**STATED TASK**
Rescale the records from the line that contains "You are a computer-use agent. 1920x1006" through the line that contains "(x=1352, y=87)", both lines included. Reproduce only these lines, with all other text unchanged and the pictures omitted, and multiply each coordinate in the answers by 0.7, rounding to the nearest whole number with halves rounded up.

**RECORD LIST**
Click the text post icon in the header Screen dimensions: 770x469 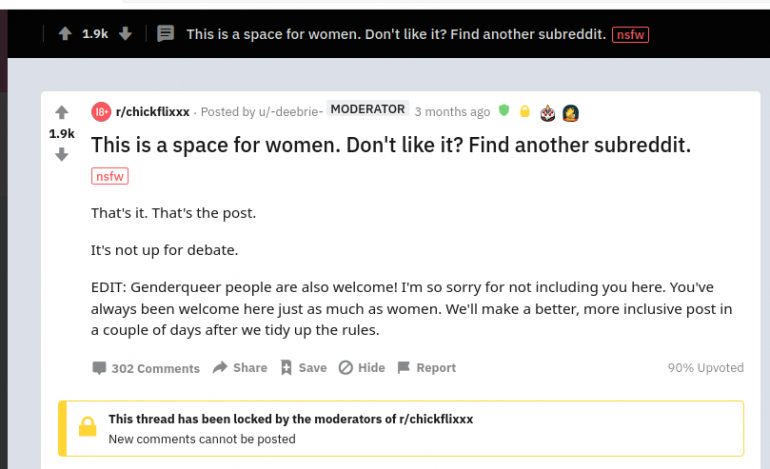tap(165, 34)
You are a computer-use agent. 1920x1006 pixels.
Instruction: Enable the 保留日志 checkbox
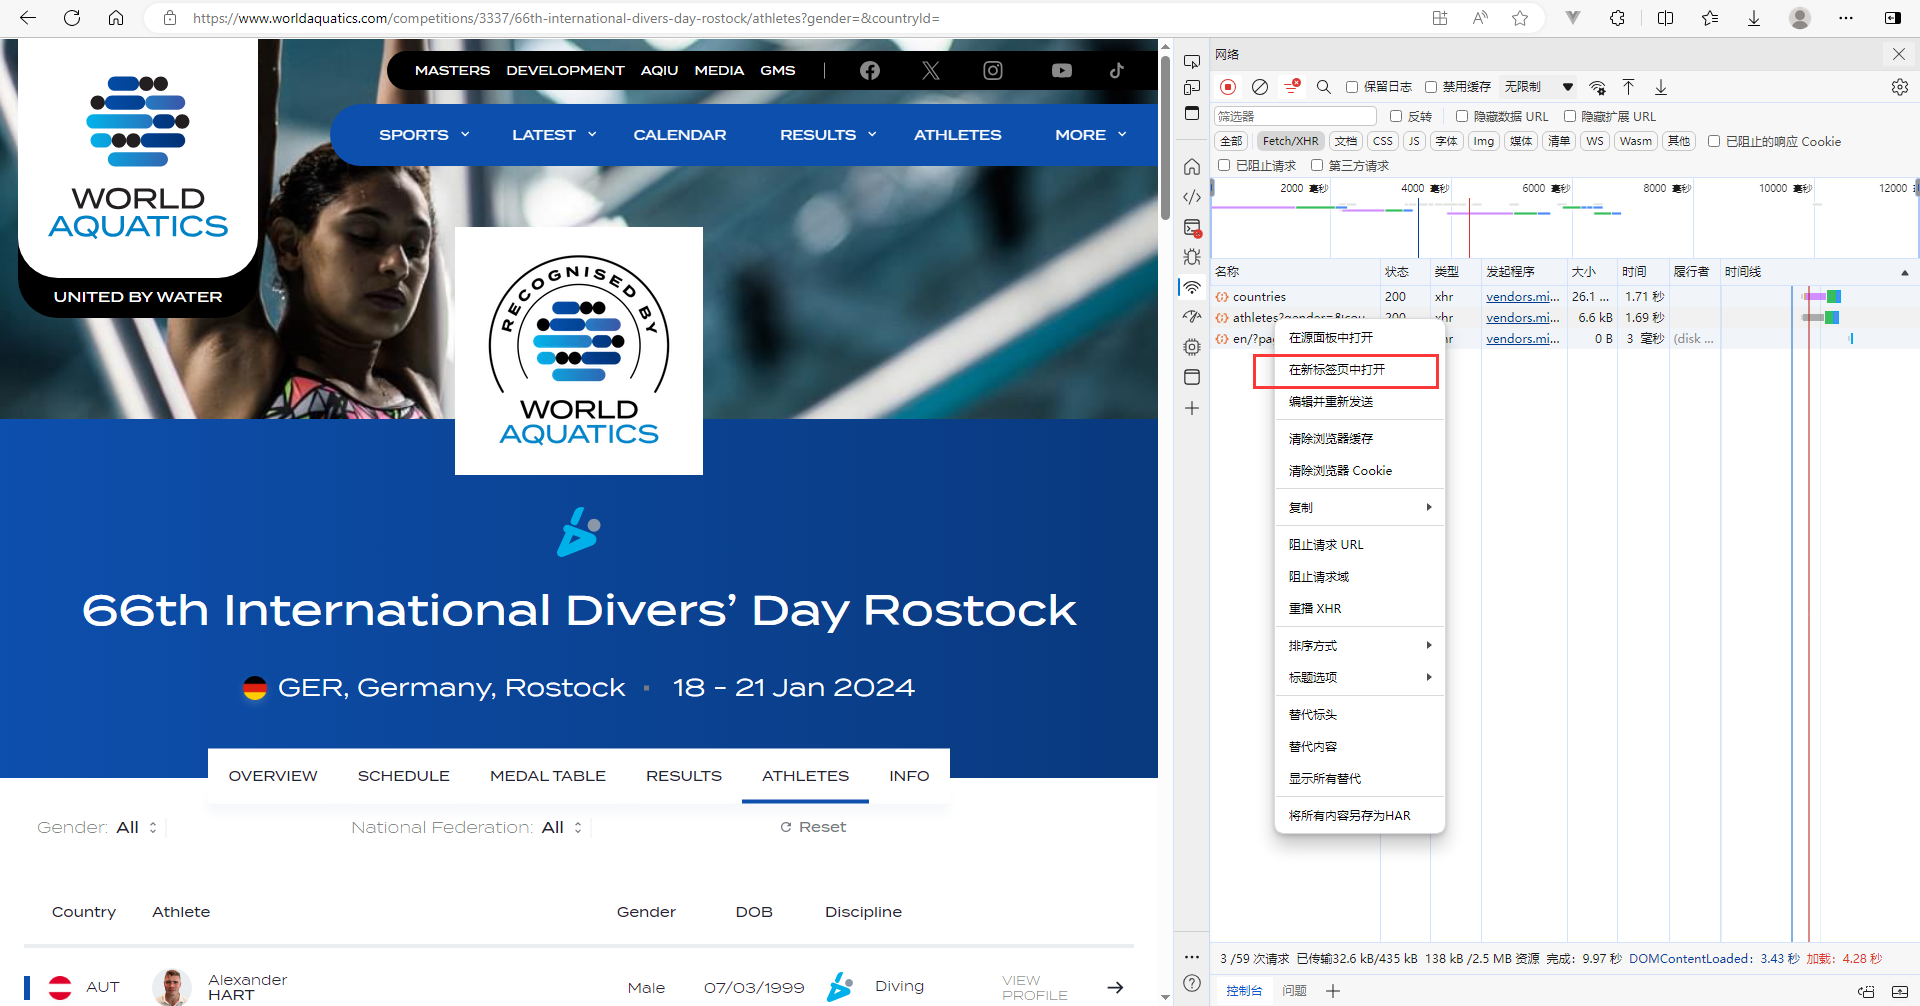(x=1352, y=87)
---
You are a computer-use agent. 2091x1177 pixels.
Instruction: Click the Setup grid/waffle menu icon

**RESPONSE TO THE EXERCISE**
You are a computer-use agent. 1920x1006 pixels.
Instruction: Enable the 保留日志 checkbox
(x=946, y=61)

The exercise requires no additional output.